* _Request_
Please pull out the records starting with the line that contains "Click Device Manager icon in best match" and going on through the line that contains "click(x=429, y=1230)", and repeat them word for word without the pictures.

* _Records supplied_
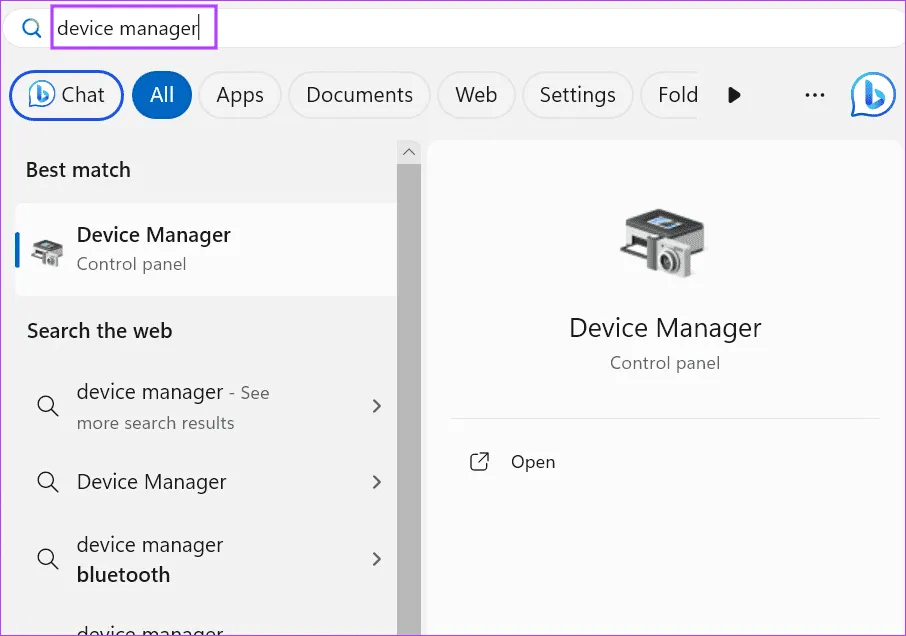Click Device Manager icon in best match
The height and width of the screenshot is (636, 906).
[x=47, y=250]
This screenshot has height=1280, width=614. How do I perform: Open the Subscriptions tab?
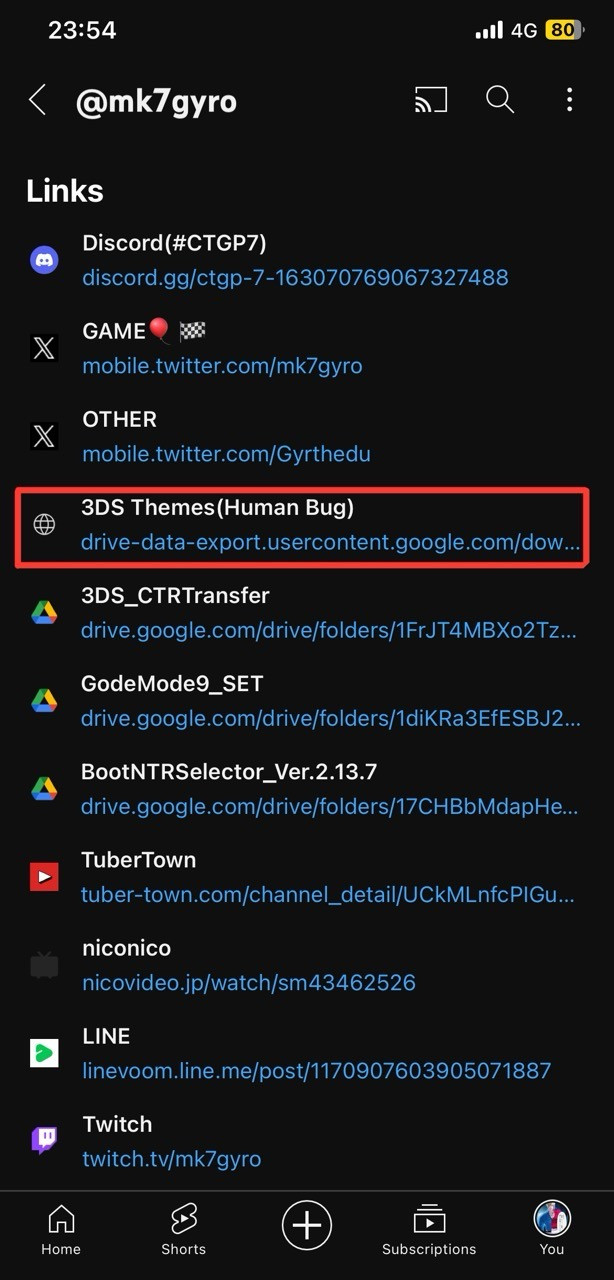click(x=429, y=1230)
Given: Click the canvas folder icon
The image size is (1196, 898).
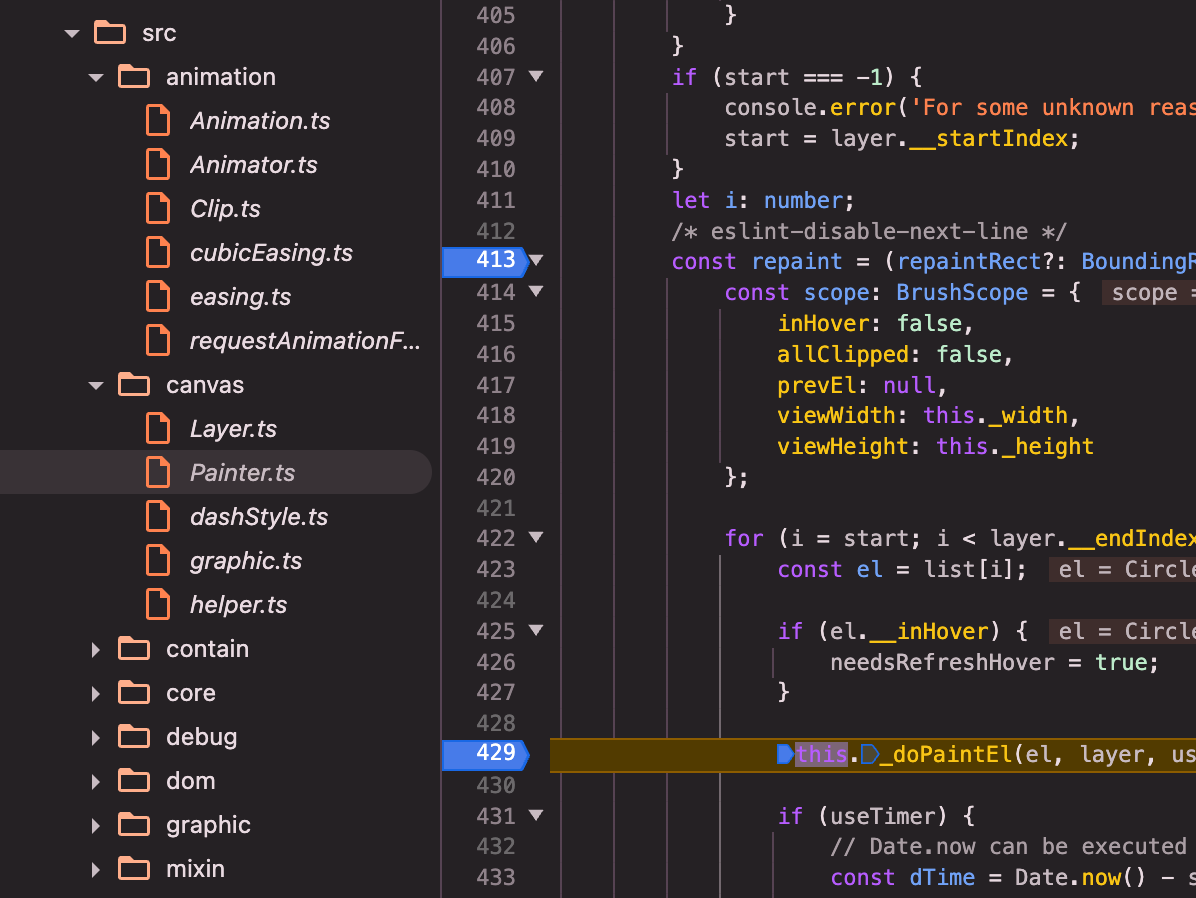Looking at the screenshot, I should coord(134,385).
==
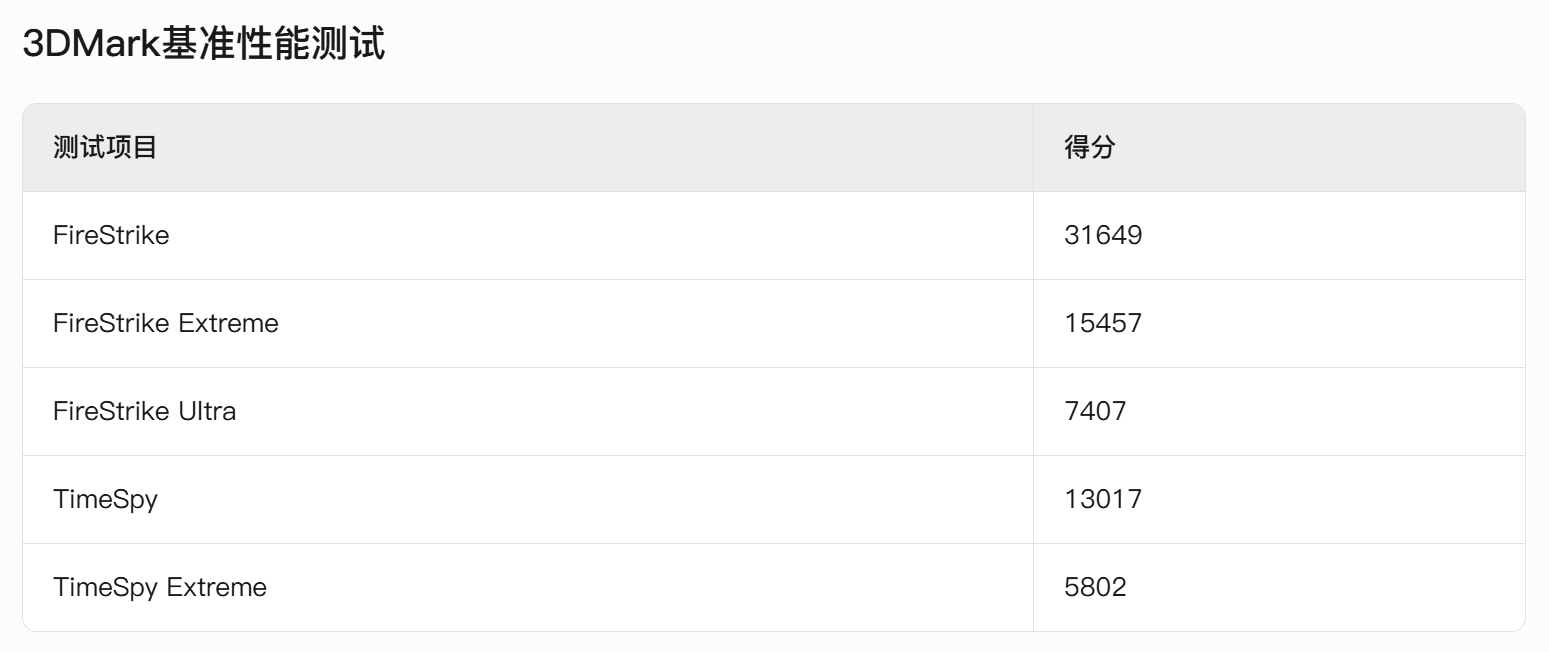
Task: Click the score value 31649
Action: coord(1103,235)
--
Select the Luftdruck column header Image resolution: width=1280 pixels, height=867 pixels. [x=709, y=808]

* _Right answer_
Click Device Manager icon in best match
The height and width of the screenshot is (636, 906).
[x=47, y=250]
This screenshot has height=1280, width=614. How do I perform: Open the Subscriptions tab?
click(x=429, y=1230)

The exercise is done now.